After Green’s death, the relationship between his foundation and the Centre for Brain Research continued. Faull, described by one colleague as “a magician” for his ability to make the seemingly impossible happen, has, in reality, no magic wand. His success is attributed to a mix of professional integrity, personal warmth and, where necessary, pushing boundaries to ensure the survival of the centre.

Now in its 10th year, the centre’s funding has never been guaranteed by the university and Faull has raised millions of dollars from a variety of individuals and charitable foundations, notably Sir David Levene, whose $5 million donation last year established an endowed chair in brain research, and the Freemasons.
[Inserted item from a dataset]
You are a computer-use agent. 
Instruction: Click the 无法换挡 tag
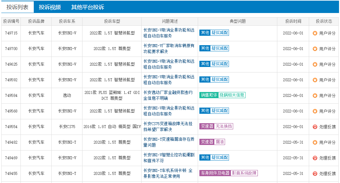(223, 126)
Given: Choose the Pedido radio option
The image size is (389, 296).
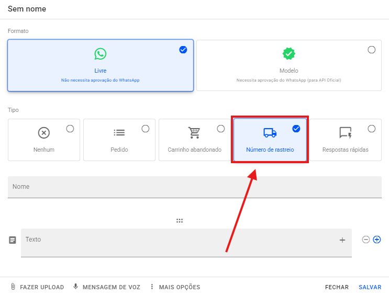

Faull’s reputation extends well beyond the university: an international network of leading neuroscientists collaborates with the centre and his work has earned him a knighthood (he is a Knight Companion of the New Zealand Order of Merit); the country’s highest scientific award, the Royal Society Rutherford Medal; and a “World Class New Zealand Supreme Award” from international networking group Kea. After just one meeting, Governor-General Dame Patsy Reddy agreed to become the centre’s patron.

Hugh Green Foundation chief executive Adrienne Thurston.

Faull is a people person. “We formed a relationship with Hugh and his family. They loved what we were doing. I didn’t want to bore them with long, detailed reports, so we invited them to bring their board in to see what we were doing.

“Like our other supporters, they became our partners. After three years, they would talk about “our” biobank – not the centre’s, but “their” biobank.

“Our culture is one of humility and gratitude. Sometimes, a university can get a bit remote. I always say we’re not the CIA – let’s be open to the wider community.”

The Hugh Green Foundation chief executive, Adrienne Thurston, says its support stems from the excellence of the centre’s research. “We don’t see the point in moving between charities all the time. We want to see the needle shift and results come about.

“The relationship with Richard Faull and Mike Dragunow and the rest of the team has strengthened year after year.

“There are not that many people at Richard’s level and with his type of commitments who can relate to people as he does. I know that if my grandad got Alzheimer’s tomorrow, I could email Richard and he would call me.”